Maria Zalewska zmarła we wtorek (10 grudnia) rano w wieku 59 lat. Wiadomość o jej śmierci wstrząsnęła mieszkańcami Gryfina. Zapamiętamy ją jako zawsze uśmiechniętą, pracowitą, utalentowaną i życzliwą osobę.
Gryfinianka od urodzenia. Absolwentka Uniwersytetu Szczecińskiego na kierunku pedagogika pracy oraz wydziału reżyserii teatralnej Państwowego Zaocznego Studium Oświaty i Kultury dla Dorosłych w Warszawie, oddział w Koszalinie.
Od 39 lat pracowała w Gryfińskim Domu Kultury, w tym 21 lat szefowała placówce. Uważała siebie za osobę nieskomplikowaną i niekonfliktową, co jest nie bez znaczenia, gdy kieruje się grupą niemal stu osób. I taka była.
Śpiewała w zespole Ad Hoc od chwili jego powstania.
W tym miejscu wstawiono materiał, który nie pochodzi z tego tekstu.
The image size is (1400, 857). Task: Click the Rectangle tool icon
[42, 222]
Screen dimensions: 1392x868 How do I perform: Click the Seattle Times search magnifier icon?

W październiku br. na swoim profilu na facebooku napisała: „Kochani moi. Postanowiłam rozwiać wszelkie wątpliwości typu, dlaczego ona jest na zwolnieniu? Nie jest mi łatwo ale chcę uniknąć wszelkich spekulacji. 15 października idę do szpitala na biopsję trzustki. Część moich wyników jest beznadziejna. Poszłam tylko na usg pęcherzyka żółciowego, a okazało się, że mam tego co chodzi do tyłu. W zasadzie to wielkie G przerzuciło się też na niektóre organy wewnętrzne. Po 15.10 zaczynam chemię i to by było na tyle. No wiecie, niełatwo się do tego przyznać, ale przynajmniej będziecie wiedzieć o co kaman. Pozdrawiam wszystkich. Mania”.